Stored data:
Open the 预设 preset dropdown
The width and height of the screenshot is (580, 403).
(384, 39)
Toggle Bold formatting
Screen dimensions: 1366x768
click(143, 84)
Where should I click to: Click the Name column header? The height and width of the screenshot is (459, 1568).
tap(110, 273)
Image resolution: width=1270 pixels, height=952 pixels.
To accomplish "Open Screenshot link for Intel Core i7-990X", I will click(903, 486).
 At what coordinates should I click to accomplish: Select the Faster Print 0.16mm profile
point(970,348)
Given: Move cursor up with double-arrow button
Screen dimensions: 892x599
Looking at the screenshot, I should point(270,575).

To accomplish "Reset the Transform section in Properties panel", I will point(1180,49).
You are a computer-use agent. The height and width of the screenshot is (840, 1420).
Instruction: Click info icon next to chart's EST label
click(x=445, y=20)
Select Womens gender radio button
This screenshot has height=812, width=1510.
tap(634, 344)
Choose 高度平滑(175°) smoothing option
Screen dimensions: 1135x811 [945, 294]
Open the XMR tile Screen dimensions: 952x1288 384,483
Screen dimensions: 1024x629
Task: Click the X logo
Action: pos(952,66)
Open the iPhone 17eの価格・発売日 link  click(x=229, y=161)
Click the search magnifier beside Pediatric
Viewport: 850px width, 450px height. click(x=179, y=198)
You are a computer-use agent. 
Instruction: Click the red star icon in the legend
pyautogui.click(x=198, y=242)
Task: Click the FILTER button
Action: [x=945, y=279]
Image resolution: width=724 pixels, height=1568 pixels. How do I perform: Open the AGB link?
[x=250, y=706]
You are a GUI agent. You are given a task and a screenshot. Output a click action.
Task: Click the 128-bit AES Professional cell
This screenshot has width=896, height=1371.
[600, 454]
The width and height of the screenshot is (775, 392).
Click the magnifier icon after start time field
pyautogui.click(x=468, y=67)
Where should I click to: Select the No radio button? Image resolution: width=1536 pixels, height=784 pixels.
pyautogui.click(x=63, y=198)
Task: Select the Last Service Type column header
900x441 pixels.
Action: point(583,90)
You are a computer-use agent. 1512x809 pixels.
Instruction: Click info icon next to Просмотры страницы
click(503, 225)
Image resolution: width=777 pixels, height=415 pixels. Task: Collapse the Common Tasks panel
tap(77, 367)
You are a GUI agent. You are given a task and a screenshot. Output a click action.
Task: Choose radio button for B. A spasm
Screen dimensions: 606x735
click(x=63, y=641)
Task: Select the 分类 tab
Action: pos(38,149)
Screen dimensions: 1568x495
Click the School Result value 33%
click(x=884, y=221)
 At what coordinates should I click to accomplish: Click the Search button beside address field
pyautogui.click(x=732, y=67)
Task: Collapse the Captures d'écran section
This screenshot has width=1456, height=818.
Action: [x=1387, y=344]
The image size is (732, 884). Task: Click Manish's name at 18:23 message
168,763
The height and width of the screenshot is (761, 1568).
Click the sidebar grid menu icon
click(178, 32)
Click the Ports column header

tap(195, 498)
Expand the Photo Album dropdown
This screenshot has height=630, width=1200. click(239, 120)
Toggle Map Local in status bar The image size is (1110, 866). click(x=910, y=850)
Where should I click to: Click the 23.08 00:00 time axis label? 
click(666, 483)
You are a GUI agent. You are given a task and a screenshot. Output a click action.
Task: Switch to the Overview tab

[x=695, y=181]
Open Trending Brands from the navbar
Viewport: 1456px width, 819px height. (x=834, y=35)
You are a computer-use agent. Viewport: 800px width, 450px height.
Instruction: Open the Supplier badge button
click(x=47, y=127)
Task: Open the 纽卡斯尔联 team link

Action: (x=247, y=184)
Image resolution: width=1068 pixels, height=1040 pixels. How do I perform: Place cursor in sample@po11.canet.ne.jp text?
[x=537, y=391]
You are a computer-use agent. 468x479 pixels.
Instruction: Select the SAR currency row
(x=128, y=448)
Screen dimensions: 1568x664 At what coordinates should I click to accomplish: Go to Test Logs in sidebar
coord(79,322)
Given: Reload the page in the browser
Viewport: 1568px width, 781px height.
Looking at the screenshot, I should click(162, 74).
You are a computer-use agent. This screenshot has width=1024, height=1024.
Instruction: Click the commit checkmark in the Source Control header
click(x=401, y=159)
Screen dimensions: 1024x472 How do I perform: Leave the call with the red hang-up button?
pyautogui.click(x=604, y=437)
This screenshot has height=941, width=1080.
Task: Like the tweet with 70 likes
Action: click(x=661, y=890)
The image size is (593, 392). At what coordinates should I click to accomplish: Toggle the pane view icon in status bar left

[Aim of the exercise]: The answer should hold only the lines from the start of the records above through the line containing "Task: Click the 128-bit AES Professional cell", each set down exactly.

[Written reply]:
Open the 预设 preset dropdown
The width and height of the screenshot is (580, 403).
(384, 39)
Toggle Bold formatting
Screen dimensions: 1366x768
click(143, 84)
Where should I click to: Click the Name column header? The height and width of the screenshot is (459, 1568).
tap(110, 273)
Image resolution: width=1270 pixels, height=952 pixels.
To accomplish "Open Screenshot link for Intel Core i7-990X", I will click(903, 486).
 At what coordinates should I click to accomplish: Select the Faster Print 0.16mm profile
point(970,348)
Given: Move cursor up with double-arrow button
Screen dimensions: 892x599
Looking at the screenshot, I should point(270,575).

To accomplish "Reset the Transform section in Properties panel", I will point(1180,49).
You are a computer-use agent. The height and width of the screenshot is (840, 1420).
Instruction: Click info icon next to chart's EST label
click(x=445, y=20)
Select Womens gender radio button
This screenshot has height=812, width=1510.
tap(634, 344)
Choose 高度平滑(175°) smoothing option
Screen dimensions: 1135x811 [945, 294]
Open the XMR tile Screen dimensions: 952x1288 384,483
Screen dimensions: 1024x629
Task: Click the X logo
Action: pos(952,66)
Open the iPhone 17eの価格・発売日 link  click(x=229, y=161)
Click the search magnifier beside Pediatric
Viewport: 850px width, 450px height. click(x=179, y=198)
You are a computer-use agent. 
Instruction: Click the red star icon in the legend
pyautogui.click(x=198, y=242)
Task: Click the FILTER button
Action: [x=945, y=279]
Image resolution: width=724 pixels, height=1568 pixels. How do I perform: Open the AGB link?
[x=250, y=706]
You are a GUI agent. You are given a task and a screenshot. Output a click action.
Task: Click the 128-bit AES Professional cell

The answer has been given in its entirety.